I’ve never bought a bike before. Aside from the Univega, the only bikes I’ve ever owned were purchased by my parents when I was a kid. I’ve been thinking about buying a hybrid because I really don’t think I’ll be doing anything too crazy but then again I don’t want to be afraid to jump a curb or ride off the pavement. I grew up riding my bikes anywhere they would take me and I never thought about needing a specific type of bike for the streets versus dirt. Some of my favorite riding as a kid was off the pavement.

Several days ago (9-Feb-2012) I was researching more bikes online, something I’ve spent many hours on now. I saw a post on bikeforums.net about Salsa Fargo which led me to the Salsa website. After checking out all their bikes, I was interested in the Salsa Casseroll based on it’s description as being a relaxed road bike. Searching Google led me to a review of the Casseroll done by Arleigh Jenkins, a.k.a. BikeShopGirl. After reading her review of the Casseroll, I started poking around more on Arleigh’s blog. Arleigh is an advocate for women in cycling but that doesn’t mean she doesn’t have great content for boys and girls alike. At the time, the most recent post on Arleigh’s blog was titled, Get a Bike for Free – Ride Your Bike – Report About It. That post titleΒ  was intriguing considering it started with “Get a Bike for Free”. So, I continued reading and found out that this company called Foundry Cycles was giving away 5 bikes to people who would be willing to spend a year acting as ambassadors for the brand. Foundry wants people to take their bikes, to races, local events, bike shops, coffee shops, etc. Basically, they want you to talk to people about their bikes. I think this would be a really great way to get a bike, and more importantly commit to riding.

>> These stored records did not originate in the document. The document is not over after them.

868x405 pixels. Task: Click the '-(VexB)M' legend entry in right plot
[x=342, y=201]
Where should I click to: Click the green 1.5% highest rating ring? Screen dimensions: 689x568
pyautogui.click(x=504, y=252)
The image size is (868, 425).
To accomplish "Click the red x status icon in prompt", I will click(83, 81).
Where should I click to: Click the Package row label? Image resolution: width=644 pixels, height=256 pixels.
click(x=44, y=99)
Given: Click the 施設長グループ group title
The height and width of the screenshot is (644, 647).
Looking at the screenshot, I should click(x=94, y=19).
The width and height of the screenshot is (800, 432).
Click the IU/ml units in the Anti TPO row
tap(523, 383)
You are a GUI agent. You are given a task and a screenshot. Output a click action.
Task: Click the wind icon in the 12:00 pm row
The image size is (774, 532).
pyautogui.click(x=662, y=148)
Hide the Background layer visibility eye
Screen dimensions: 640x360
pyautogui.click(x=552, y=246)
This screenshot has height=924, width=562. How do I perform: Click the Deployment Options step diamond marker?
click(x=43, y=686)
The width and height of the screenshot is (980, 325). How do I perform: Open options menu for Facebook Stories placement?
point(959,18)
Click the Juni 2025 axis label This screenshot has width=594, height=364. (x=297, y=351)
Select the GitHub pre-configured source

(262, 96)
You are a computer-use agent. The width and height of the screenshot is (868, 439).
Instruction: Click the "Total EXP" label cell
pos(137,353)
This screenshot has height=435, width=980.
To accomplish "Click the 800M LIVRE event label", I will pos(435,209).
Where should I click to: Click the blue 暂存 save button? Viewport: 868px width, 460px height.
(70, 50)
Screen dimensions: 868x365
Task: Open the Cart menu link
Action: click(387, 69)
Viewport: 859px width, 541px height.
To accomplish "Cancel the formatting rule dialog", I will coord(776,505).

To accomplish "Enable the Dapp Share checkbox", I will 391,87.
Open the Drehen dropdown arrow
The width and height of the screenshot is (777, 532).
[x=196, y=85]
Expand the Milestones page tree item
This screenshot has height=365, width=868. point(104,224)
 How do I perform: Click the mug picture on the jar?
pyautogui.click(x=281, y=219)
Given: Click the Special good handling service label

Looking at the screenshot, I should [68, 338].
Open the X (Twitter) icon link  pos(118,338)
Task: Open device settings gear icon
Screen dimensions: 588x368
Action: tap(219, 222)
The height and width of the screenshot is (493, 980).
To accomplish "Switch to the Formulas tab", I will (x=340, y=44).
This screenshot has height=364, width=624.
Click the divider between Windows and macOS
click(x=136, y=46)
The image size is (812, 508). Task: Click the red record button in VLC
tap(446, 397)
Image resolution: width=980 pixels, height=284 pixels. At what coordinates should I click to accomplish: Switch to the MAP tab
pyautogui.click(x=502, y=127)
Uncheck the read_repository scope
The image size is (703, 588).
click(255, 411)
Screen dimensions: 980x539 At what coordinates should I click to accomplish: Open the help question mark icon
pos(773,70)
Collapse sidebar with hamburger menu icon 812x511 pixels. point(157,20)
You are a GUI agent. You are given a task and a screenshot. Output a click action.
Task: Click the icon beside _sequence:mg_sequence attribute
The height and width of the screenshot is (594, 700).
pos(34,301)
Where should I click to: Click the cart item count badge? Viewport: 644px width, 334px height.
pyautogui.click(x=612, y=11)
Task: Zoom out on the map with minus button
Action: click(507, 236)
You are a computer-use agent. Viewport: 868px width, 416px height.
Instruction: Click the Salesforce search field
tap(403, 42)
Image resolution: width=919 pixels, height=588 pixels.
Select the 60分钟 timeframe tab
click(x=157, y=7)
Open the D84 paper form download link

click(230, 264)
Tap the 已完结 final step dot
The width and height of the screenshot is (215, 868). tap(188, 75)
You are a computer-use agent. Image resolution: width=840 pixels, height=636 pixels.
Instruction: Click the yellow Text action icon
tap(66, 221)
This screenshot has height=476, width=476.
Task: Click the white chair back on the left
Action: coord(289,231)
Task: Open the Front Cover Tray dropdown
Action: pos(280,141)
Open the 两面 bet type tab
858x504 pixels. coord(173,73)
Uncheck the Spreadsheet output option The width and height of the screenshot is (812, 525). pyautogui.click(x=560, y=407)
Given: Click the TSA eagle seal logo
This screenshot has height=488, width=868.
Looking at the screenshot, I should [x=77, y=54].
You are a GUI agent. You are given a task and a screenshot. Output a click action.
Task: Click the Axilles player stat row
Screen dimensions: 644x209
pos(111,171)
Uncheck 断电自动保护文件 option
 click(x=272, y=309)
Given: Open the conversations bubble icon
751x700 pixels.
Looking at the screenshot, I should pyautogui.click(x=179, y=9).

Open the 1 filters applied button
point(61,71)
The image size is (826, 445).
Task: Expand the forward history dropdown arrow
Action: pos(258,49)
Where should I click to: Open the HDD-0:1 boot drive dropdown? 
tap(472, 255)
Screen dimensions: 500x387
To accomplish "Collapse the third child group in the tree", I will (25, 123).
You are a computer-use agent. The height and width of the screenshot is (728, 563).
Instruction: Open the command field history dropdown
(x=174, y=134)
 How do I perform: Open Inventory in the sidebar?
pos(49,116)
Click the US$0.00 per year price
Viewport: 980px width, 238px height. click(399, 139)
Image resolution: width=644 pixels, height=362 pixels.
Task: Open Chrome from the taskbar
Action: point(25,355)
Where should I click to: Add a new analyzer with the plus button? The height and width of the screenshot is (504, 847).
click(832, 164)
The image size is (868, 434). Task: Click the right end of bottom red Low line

This led me to start researching Foundry Cycles. I’m cautious about things I read on the Internet and I’d never even heard of Foundry Cycles. I started by checking out their website and when I exhausted all the links there, I checked out everything they had on Facebook. I quickly figured out that Foundry was a new brand from Quality Bicycle Products or QBP. So that let me to the QBP website where I investigated the parent company further. I wasn’t familiar with QBP but I was familiar with a couple of their other bands – Salsa and Surly. I also found some information about the Foundry lineup at MTBR, in their coverage of Interbike 2011.

That was about it, I went back to my research on hybrid bikes and didn’t give Foundry much more thought. Then a couple days ago, I mentioned the Foundry Tradesmen program to my wife. She’s probably sick of hearing me talk about bikes by now but thankfully, she still listens to me ramble on. Later, I mentioned the program to a few friends and received some encouragement to give it a try. I’ve got an idea for a video that I can submit as my entry so I’m going to start working on that.

I don’t have any idea what will happen but, even if I don’t get selected, it will still be fun to create the video. I work supporting technology and I’ve started to specialize in video editing and broadcasting. The problem is, while I recommend equipment, configure computers, setup cameras, and other studio gear, I don’t really ever get to create any of my own content. The last time I created something in the video medium was 1995.

So I’ve decided to give this a try. I hope Foundry Cycles will like my video and people will vote for me because I think I’m a good candidate and because I think it would be a great way to spend a year reintroducing myself to bicycling.